DIRECTIONS FOR THIS TASK: Copy the records word for word, starting at the line that contains "The height and width of the screenshot is (685, 1267)." and continuing through the end of the records. Leave the pictures out of your copy.

DATASET RECORDS:
"""

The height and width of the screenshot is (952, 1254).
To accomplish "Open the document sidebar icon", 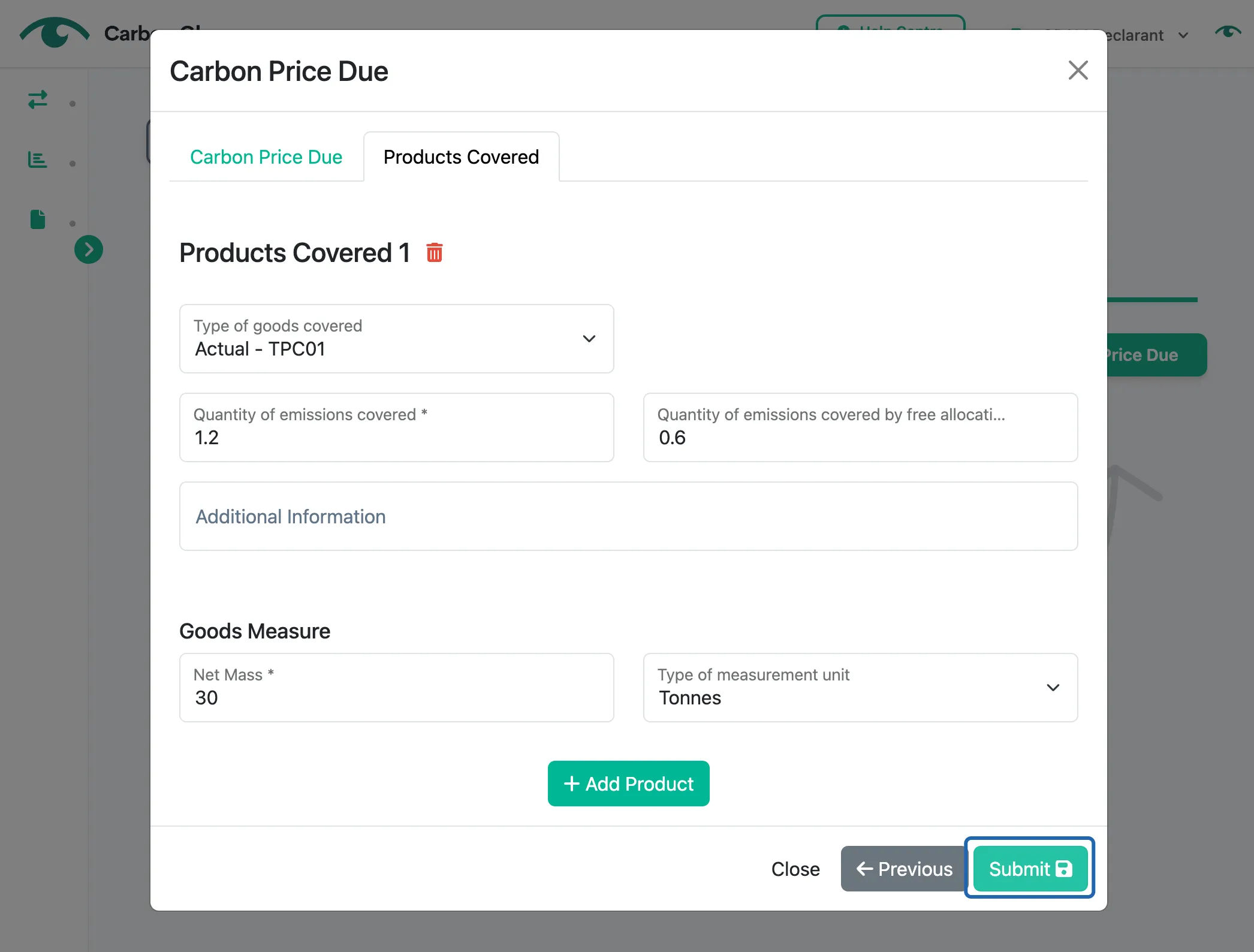I will [38, 219].
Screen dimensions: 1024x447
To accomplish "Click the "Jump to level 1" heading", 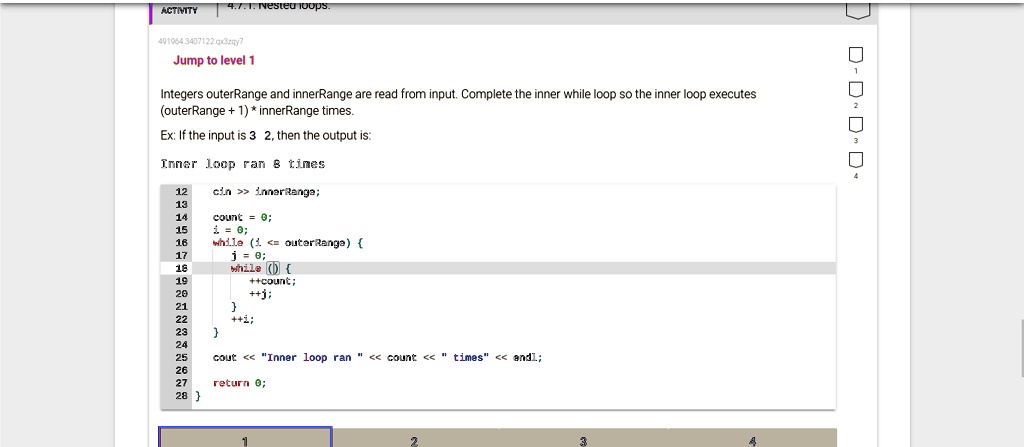I will click(x=214, y=61).
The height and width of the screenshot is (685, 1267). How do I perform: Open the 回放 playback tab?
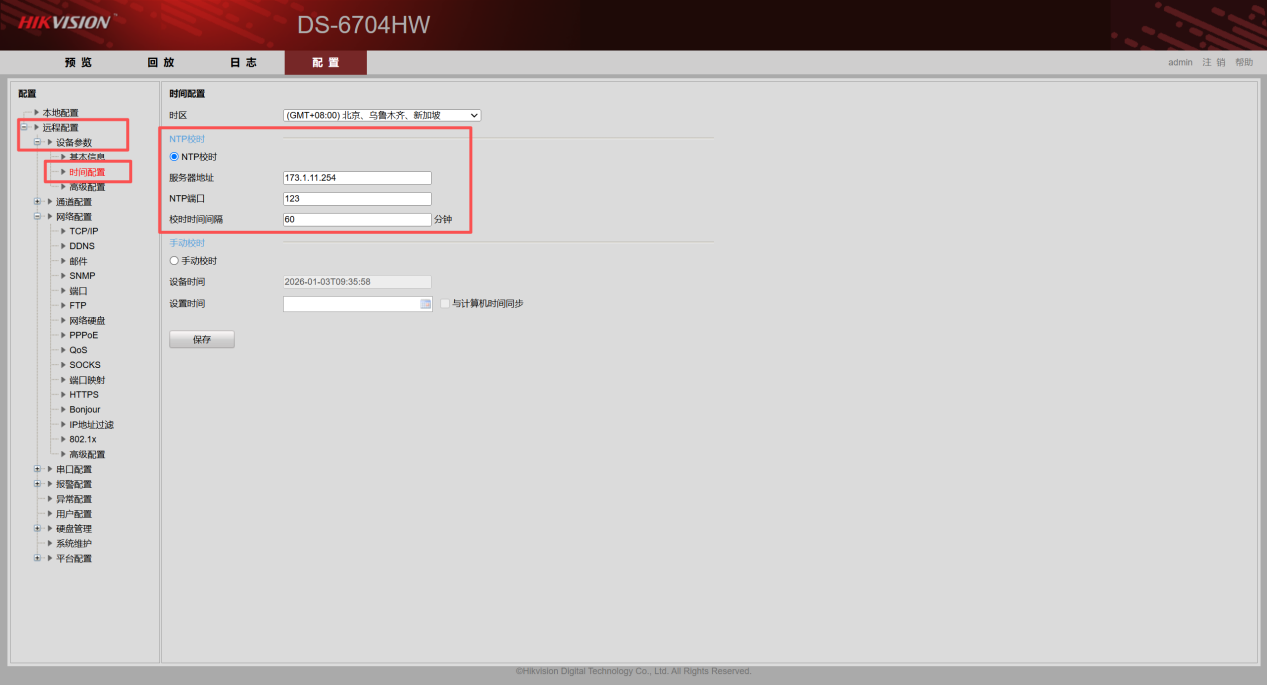pos(161,63)
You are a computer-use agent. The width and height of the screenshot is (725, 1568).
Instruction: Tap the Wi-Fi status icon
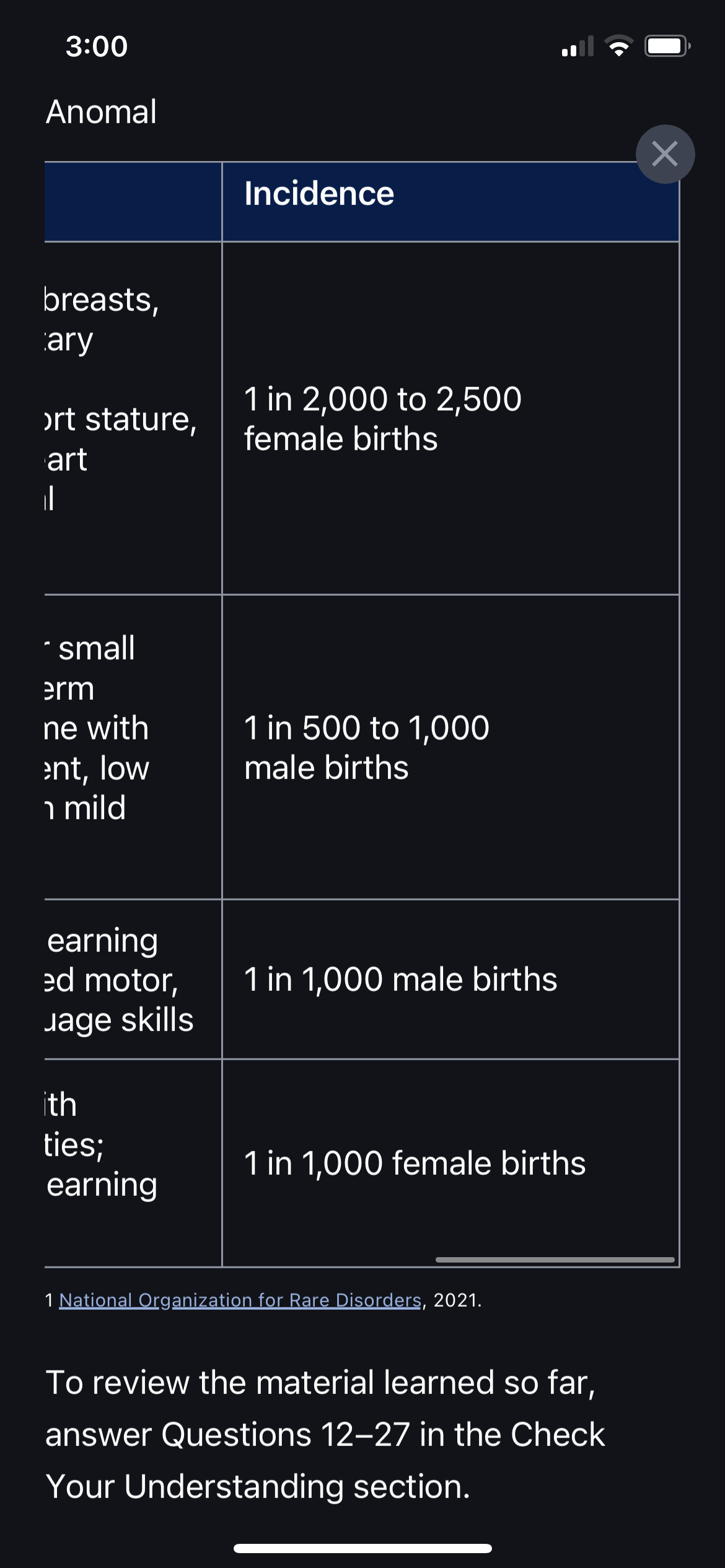click(x=618, y=46)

"""

COMPLETE OUTPUT:
The height and width of the screenshot is (685, 1267). How do I perform: Open the 回放 playback tab?
pos(161,63)
You are a computer-use agent. The width and height of the screenshot is (725, 1568).
Instruction: Tap the Wi-Fi status icon
click(x=618, y=46)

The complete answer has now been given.